§ EXTRACT
○ ○ ○ ○
Articles by Lopy

Certain Songs #943: LL Cool J – “Mama Said Knock You Out”

Album: Mama Said Knock You Out
Year: 1990

You could call “Mama Said Knock You Out” several things: a top 20 single; the title track to LL Cool J’s most consistent album; proof that he could combine hardness with maturity; and one of my top 5 favorite hip-hop songs.

But, of course, there’s one thing that you absolutely shouldn’t call “Mama Said Knock You Out:”

Don’t call it a comeback
I’ve been here for years
I’m rocking my peers
Puttin’ suckers in fear
Makin’ the tears rain down like a monsoon
Listen to the bass go boom
Explosions, overpowerin’
Over the competition I’m towerin’

Riding the “Funky Drummer” break from start-to-finish, “Mama Said Knock You Out” was a pure blast of adrenaline that could have devolved into parody — LL Cool J was hardly going to be mistaken for a gangsta — but instead got across on the strength LL Cool J’s half-angry half-amused flow and the absolute monster hook.
○ ○ ○ ○
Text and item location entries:
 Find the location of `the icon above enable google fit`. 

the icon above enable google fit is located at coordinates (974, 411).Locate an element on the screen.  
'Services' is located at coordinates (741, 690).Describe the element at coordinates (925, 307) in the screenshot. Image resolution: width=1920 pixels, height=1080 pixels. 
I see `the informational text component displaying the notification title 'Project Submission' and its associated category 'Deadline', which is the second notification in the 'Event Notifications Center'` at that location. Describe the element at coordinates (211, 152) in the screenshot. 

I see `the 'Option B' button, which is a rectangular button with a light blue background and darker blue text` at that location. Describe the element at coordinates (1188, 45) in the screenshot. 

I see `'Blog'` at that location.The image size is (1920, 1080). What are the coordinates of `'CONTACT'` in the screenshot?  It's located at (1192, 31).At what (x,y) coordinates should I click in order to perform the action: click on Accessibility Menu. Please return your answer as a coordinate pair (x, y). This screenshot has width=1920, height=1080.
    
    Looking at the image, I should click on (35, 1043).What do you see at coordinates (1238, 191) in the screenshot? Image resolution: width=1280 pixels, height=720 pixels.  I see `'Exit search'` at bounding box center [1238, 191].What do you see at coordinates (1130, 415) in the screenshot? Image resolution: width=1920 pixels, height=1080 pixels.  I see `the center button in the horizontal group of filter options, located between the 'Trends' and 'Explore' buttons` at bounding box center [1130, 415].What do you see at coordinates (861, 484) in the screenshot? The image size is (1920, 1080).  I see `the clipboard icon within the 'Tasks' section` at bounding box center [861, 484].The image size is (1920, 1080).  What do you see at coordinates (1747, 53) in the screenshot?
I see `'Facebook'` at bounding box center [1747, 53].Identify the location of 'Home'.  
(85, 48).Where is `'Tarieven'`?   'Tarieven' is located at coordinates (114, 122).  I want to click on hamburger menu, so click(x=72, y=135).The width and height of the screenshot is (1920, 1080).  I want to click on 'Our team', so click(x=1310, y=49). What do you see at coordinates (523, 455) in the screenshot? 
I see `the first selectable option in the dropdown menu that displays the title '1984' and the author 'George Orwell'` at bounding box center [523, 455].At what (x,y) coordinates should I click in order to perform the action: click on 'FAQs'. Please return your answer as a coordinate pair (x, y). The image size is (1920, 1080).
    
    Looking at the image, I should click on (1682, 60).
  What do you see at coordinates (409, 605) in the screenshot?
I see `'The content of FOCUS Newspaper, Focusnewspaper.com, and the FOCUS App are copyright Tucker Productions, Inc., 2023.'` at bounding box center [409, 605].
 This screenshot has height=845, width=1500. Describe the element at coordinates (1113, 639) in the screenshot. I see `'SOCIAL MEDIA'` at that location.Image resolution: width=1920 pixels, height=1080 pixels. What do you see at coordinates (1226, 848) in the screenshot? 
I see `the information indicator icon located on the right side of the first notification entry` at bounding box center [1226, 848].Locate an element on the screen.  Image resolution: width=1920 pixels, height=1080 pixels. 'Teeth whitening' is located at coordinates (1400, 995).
○ ○ ○ ○
§ SET TASKS
- A) In the Certain Songs article, which break does "Mama Said Knock You Out" ride from start to finish?
- B) Repeat the part of the Certain Songs article between "Album: Mama Said" and "favorite hip-hop songs.", inclusive.

§ IN RESPONSE
- A) The "Funky Drummer" break.

- B)
Album: Mama Said Knock You Out
Year: 1990

You could call “Mama Said Knock You Out” several things: a top 20 single; the title track to LL Cool J’s most consistent album; proof that he could combine hardness with maturity; and one of my top 5 favorite hip-hop songs.